Unlike Williams and Scott, Murphy is a natural runner when he finds himself in space. “Murphy is the guy who can hit the home run and really wow people,” Ridley explained.
With Ridley, you get a one-time fullback who has great speed and balance for his 235-pound frame. When Scott went down in the Alabama game, it was Ridley and not Williams that the staff turned to.
From then out Ridley carried the torch, finishing his sophomore campaign with 180 yards and three touchdowns on less than 50 attempts.
For the first time in their careers, neither runner has a stable of backs in front of them. While Murphy and Ridley said nothing has changed from a preparation standpoint, the anticipation that comes with knowing they are starters is something that neither back would deny.
“I am sitting on the edge of my seat getting ready,” Murphy said. “I want to be reliable. I want them to say, ‘Richard, we need you out here.’
“Ridley said we are going to be a real good one-two punch,” he added. “He can do some things on the outside, but I think I will get a lot of those types of carries. I am pretty excited.”
While the role of each back is clear, Ridley stressed that the plan of attack need not fall victim to consistency – and won’t if the coaching staff uses their veteran backs for what their worth.
“We don’t want to become too predictable, where I come in and they know we are running power football,” Ridley said. “We can both do it all, and the play calls that we are looking at really help keep the defense off balance.”
While their running style isn’t very similar, the parallels between the two when it comes to their injury history are strikingly similar.
Last season, both Murphy and Ridley suffered ACL injuries. Ridley’s came at this time last spring, while Murphy’s struck in the Vanderbilt game during the fall. Ridley made it back to full strength by midseason, but Murphy – who is still wearing a non-contact jersey and is expected to all spring – has not played in a game since.
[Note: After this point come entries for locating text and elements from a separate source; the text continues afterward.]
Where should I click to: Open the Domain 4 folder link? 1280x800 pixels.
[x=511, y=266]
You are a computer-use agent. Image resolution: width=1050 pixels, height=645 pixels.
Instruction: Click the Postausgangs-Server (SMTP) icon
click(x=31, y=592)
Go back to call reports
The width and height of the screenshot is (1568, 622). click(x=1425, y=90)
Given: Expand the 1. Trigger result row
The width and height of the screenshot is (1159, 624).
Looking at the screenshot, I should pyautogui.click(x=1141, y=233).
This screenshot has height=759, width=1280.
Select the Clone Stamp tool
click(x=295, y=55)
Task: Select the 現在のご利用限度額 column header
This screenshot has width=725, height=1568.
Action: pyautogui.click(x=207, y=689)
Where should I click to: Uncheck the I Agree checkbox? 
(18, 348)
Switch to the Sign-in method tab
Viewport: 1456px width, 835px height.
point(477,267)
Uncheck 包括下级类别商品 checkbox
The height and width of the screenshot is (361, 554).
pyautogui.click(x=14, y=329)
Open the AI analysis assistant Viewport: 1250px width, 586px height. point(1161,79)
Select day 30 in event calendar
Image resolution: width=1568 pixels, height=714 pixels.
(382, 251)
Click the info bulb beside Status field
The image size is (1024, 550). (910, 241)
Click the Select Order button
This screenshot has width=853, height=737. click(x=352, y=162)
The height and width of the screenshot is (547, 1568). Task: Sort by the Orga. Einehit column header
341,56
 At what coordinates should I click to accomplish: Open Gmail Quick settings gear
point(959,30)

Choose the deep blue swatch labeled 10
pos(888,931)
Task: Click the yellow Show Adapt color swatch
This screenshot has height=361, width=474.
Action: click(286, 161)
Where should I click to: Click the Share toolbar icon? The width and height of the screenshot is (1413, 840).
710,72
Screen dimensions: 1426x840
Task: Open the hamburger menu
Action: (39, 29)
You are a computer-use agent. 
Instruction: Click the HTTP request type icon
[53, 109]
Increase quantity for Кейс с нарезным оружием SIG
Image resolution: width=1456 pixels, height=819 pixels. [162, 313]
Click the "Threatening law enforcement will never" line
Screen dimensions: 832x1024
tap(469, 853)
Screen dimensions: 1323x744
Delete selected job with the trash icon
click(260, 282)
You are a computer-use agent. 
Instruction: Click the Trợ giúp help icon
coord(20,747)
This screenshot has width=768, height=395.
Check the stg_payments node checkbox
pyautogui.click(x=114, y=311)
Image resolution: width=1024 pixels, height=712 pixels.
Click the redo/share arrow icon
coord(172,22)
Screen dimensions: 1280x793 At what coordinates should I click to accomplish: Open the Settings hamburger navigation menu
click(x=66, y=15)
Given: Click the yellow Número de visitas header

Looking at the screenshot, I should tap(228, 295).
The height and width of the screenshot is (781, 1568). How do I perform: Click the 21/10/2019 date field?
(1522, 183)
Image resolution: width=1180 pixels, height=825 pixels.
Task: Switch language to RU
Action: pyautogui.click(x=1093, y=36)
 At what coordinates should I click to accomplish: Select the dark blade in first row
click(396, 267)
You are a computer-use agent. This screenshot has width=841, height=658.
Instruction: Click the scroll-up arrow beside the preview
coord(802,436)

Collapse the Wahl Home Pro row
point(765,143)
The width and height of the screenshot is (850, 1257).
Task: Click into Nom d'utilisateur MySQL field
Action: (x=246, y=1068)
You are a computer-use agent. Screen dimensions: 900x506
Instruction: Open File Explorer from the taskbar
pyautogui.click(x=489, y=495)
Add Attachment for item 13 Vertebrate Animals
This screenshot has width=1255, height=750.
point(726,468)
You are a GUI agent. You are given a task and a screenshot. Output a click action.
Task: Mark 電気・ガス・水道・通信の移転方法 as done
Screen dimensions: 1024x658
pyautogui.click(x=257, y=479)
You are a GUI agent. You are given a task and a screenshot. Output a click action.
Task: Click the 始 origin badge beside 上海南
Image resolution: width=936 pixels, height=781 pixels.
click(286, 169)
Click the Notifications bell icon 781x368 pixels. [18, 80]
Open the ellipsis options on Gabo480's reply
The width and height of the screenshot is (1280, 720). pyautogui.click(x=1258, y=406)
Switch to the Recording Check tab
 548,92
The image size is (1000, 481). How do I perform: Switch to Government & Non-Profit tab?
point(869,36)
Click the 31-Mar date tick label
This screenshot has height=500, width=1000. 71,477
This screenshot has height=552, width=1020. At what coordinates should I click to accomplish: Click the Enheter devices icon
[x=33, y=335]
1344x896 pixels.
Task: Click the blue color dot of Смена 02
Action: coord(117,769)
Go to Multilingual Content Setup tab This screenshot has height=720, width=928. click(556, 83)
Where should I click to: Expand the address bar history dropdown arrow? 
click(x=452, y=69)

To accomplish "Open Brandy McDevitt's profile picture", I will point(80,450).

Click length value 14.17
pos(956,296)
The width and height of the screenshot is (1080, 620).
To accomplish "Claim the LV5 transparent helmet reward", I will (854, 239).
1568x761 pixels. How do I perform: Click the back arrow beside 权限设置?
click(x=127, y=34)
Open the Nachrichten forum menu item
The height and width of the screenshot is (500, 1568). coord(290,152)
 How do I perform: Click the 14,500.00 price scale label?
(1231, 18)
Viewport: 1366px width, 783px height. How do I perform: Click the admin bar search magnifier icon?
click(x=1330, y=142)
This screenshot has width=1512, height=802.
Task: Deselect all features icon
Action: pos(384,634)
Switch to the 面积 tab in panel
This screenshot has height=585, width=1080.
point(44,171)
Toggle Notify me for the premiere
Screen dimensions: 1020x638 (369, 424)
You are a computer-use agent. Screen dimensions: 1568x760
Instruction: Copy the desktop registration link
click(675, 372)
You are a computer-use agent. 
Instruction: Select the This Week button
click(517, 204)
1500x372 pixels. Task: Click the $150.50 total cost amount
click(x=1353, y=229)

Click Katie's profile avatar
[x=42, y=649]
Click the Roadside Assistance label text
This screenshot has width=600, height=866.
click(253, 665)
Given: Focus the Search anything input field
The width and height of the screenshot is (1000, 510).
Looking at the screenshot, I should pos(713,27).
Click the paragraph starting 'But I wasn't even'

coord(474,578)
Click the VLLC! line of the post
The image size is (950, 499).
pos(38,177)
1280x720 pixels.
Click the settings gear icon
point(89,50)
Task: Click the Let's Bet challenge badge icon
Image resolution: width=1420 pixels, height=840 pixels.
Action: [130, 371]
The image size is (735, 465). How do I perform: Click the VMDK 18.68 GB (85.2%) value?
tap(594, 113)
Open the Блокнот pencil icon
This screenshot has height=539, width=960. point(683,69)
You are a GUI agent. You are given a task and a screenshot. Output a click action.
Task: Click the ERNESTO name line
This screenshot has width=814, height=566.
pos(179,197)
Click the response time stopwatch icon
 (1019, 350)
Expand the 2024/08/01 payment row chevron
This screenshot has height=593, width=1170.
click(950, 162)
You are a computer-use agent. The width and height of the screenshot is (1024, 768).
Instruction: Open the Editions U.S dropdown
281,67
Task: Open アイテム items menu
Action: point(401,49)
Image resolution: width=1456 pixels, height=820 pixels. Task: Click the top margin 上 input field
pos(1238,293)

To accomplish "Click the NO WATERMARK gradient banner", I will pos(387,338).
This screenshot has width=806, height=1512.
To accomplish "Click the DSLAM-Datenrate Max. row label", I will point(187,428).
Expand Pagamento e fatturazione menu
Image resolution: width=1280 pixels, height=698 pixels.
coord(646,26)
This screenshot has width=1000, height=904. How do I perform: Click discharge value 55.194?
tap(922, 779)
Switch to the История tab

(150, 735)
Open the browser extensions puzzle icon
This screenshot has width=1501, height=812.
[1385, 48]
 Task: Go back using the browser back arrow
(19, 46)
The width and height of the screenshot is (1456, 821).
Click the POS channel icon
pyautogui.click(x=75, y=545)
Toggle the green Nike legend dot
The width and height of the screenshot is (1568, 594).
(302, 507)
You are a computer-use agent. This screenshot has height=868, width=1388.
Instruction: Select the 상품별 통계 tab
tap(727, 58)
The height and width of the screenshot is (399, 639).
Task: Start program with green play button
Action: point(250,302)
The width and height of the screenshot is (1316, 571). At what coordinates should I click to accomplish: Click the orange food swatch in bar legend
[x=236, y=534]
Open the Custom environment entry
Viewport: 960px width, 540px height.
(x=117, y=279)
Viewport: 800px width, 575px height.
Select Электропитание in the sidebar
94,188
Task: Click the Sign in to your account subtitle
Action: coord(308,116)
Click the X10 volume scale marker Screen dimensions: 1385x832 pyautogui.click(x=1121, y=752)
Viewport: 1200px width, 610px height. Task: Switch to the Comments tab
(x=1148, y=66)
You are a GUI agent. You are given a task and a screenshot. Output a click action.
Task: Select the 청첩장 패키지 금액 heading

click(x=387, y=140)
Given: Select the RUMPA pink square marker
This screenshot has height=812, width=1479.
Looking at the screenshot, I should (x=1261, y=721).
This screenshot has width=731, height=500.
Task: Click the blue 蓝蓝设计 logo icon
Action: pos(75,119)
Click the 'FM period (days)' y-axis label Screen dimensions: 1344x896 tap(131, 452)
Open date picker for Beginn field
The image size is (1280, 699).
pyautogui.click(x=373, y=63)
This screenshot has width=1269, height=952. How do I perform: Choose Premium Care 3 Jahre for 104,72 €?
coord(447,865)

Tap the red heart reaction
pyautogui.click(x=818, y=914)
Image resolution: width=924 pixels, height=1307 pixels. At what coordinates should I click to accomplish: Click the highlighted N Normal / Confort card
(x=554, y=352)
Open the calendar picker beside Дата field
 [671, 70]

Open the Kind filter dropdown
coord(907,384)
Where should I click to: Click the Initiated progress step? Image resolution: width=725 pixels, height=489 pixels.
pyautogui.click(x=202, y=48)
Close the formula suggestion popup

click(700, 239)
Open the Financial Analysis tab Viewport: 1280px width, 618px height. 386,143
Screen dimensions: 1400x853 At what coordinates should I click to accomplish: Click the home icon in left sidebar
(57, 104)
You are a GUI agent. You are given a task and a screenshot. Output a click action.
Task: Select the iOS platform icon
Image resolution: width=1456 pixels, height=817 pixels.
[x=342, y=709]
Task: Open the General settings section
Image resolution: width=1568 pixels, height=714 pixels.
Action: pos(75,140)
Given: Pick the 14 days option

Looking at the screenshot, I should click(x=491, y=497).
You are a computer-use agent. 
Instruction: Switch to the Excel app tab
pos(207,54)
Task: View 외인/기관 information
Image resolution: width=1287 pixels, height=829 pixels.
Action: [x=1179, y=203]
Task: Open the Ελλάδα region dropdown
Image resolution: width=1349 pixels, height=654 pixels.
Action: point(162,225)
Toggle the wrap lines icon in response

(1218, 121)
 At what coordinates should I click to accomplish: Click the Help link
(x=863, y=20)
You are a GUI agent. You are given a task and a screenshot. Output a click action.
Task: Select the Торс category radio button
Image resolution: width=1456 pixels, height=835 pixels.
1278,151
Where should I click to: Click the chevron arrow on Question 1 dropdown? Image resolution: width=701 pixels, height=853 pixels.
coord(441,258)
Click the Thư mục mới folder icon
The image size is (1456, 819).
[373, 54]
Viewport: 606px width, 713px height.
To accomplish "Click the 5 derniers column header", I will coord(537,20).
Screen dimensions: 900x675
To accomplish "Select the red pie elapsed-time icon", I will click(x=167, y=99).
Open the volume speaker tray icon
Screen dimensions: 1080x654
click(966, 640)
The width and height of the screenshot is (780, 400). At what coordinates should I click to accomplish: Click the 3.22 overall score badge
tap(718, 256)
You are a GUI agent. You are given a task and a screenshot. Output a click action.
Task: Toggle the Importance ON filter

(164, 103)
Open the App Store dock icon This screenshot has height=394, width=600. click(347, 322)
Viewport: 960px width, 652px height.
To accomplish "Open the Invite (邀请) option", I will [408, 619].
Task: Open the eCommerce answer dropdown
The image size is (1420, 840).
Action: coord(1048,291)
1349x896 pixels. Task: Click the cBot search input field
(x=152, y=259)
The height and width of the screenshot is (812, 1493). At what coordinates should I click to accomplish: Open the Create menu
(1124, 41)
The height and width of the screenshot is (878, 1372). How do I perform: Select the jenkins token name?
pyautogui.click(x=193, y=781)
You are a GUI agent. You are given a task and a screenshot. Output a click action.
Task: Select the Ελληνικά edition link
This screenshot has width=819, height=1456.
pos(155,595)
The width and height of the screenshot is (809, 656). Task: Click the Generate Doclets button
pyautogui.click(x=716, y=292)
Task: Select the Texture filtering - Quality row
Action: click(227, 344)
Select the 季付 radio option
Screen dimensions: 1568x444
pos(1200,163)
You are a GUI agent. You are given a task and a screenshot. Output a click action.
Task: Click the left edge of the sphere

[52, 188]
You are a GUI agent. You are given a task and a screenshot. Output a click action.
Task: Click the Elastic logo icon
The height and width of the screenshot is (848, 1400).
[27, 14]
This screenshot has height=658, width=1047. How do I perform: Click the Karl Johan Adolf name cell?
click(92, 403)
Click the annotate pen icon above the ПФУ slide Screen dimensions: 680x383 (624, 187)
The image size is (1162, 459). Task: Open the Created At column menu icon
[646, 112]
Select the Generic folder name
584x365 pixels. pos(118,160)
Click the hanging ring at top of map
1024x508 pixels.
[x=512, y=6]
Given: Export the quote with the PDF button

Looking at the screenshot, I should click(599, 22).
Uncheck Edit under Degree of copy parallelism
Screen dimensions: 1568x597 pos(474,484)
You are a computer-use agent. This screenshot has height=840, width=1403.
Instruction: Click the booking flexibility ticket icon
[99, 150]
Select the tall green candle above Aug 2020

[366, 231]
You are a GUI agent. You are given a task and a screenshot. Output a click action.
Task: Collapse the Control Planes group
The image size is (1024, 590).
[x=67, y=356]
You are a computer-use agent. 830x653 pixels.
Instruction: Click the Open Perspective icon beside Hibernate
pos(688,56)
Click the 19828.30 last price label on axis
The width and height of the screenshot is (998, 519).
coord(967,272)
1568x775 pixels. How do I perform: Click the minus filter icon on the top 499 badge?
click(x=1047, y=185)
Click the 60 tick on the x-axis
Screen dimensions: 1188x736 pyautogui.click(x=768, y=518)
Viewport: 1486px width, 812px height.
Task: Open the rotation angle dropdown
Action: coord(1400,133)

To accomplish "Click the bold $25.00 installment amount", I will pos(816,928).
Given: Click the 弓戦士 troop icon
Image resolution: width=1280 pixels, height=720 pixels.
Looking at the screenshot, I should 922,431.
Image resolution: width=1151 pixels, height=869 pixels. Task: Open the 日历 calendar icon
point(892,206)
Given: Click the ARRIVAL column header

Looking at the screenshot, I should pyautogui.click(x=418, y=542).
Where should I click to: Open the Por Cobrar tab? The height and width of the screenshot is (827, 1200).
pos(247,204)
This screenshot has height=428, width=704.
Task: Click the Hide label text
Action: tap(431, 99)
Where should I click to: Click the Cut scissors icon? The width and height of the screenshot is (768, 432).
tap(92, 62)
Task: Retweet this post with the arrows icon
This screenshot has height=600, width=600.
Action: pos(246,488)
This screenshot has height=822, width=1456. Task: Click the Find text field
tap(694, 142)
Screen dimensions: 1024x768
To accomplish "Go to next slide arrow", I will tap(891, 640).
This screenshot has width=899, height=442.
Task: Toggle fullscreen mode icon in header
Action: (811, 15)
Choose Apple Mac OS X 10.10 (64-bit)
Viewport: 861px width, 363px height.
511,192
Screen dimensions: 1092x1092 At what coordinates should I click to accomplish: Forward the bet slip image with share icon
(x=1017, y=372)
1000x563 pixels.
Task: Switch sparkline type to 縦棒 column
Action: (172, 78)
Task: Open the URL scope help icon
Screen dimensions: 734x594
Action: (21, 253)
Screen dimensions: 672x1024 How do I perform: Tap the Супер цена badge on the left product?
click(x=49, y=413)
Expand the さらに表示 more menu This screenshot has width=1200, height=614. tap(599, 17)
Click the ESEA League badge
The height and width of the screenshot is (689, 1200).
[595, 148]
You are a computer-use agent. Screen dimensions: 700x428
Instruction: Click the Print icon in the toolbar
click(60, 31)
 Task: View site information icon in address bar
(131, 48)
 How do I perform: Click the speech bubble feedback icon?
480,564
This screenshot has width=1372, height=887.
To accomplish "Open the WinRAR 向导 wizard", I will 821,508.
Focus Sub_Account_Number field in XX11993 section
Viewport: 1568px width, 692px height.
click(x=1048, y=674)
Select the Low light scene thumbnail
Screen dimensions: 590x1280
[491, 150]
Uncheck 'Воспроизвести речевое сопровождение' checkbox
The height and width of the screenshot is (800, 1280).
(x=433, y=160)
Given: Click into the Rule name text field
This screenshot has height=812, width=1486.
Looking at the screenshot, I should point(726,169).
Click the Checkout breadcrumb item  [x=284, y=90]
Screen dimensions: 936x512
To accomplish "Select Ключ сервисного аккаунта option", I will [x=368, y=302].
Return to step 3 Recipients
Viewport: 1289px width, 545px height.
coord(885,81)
“I started rehab two days after surgery, and I haven’t missed a day since,” Murphy said. “I feel really comfortable with it. I worked out during rehab, and I think that put me in a position to do better now that I am back.
“After the first day, the trainer said I look like I am out there doing what I usually do,” he added. “I am not favoring my knee or anything, so I am feeling good. We practiced, but I felt like I had a lot more to go in me.”
Murphy tore the ACL in his other knee during his high school playing days, so the rehab process is one that he wasn’t foreign to.
“I felt like I had already done all that, so it was more smooth this time around,” he said. “I have two new knees, that is how I look at it.”
With only a few scholarship backs on the roster and a slew of young names joining the team in May, Ridley and Murphy fielded questions from reporters left and right on what veteran leadership meant to the team.
As Ridley put it, “there is no mindset change.”
“You don’t change much,” he said. “It would be awkward if we came in and talked about being veterans. I lead by example. I practice hard. I stay in the linemen’s ear and in Jordan’s ear. I want people to look at me as a leader on the team. You see a guy busting his butt every time he is out, and people will naturally follow.”